--- TAREFA PROPOSTA ---
Passe todos os registros abaixo para uma lista JSON de strings, com uma string para cada linha e sem as linhas em branco.

Dados de posição de palavras e itens:
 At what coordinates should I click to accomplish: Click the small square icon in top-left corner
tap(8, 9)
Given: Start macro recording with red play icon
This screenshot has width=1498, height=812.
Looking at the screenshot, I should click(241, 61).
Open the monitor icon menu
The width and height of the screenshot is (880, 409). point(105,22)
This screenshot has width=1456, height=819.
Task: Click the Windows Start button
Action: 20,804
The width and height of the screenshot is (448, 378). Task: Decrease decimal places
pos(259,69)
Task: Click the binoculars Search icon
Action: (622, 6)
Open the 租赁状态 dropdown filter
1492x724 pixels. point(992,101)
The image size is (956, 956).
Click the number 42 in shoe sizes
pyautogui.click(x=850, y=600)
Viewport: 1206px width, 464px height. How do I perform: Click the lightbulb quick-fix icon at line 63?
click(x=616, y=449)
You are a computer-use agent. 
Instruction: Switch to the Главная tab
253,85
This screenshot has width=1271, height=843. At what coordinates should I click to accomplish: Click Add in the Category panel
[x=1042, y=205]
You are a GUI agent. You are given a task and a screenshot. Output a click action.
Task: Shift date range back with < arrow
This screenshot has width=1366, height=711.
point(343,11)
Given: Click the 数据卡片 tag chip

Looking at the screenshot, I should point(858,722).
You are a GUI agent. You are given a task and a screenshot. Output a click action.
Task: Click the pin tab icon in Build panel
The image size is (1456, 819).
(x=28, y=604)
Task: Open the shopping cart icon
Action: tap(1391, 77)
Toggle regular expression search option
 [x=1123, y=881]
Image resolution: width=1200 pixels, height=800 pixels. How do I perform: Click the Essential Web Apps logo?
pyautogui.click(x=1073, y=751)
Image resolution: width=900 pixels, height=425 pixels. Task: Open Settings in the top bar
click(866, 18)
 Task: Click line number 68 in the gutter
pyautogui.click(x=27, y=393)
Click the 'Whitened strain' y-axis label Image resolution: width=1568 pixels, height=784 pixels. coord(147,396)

--- RESPOSTA CERTA ---
[
  " At what coordinates should I click to accomplish: Click the small square icon in top-left corner",
  "tap(8, 9)",
  "Given: Start macro recording with red play icon",
  "This screenshot has width=1498, height=812.",
  "Looking at the screenshot, I should click(241, 61).",
  "Open the monitor icon menu",
  "The width and height of the screenshot is (880, 409). point(105,22)",
  "This screenshot has width=1456, height=819.",
  "Task: Click the Windows Start button",
  "Action: 20,804",
  "The width and height of the screenshot is (448, 378). Task: Decrease decimal places",
  "pos(259,69)",
  "Task: Click the binoculars Search icon",
  "Action: (622, 6)",
  "Open the 租赁状态 dropdown filter",
  "1492x724 pixels. point(992,101)",
  "The image size is (956, 956).",
  "Click the number 42 in shoe sizes",
  "pyautogui.click(x=850, y=600)",
  "Viewport: 1206px width, 464px height. How do I perform: Click the lightbulb quick-fix icon at line 63?",
  "click(x=616, y=449)",
  "You are a computer-use agent. ",
  "Instruction: Switch to the Главная tab",
  "253,85",
  "This screenshot has width=1271, height=843. At what coordinates should I click to accomplish: Click Add in the Category panel",
  "[x=1042, y=205]",
  "You are a GUI agent. You are given a task and a screenshot. Output a click action.",
  "Task: Shift date range back with < arrow",
  "This screenshot has width=1366, height=711.",
  "point(343,11)",
  "Given: Click the 数据卡片 tag chip",
  "Looking at the screenshot, I should point(858,722).",
  "You are a GUI agent. You are given a task and a screenshot. Output a click action.",
  "Task: Click the pin tab icon in Build panel",
  "The image size is (1456, 819).",
  "(x=28, y=604)",
  "Task: Open the shopping cart icon",
  "Action: tap(1391, 77)",
  "Toggle regular expression search option",
  " [x=1123, y=881]",
  "Image resolution: width=1200 pixels, height=800 pixels. How do I perform: Click the Essential Web Apps logo?",
  "pyautogui.click(x=1073, y=751)",
  "Image resolution: width=900 pixels, height=425 pixels. Task: Open Settings in the top bar",
  "click(866, 18)",
  " Task: Click line number 68 in the gutter",
  "pyautogui.click(x=27, y=393)",
  "Click the 'Whitened strain' y-axis label Image resolution: width=1568 pixels, height=784 pixels. coord(147,396)"
]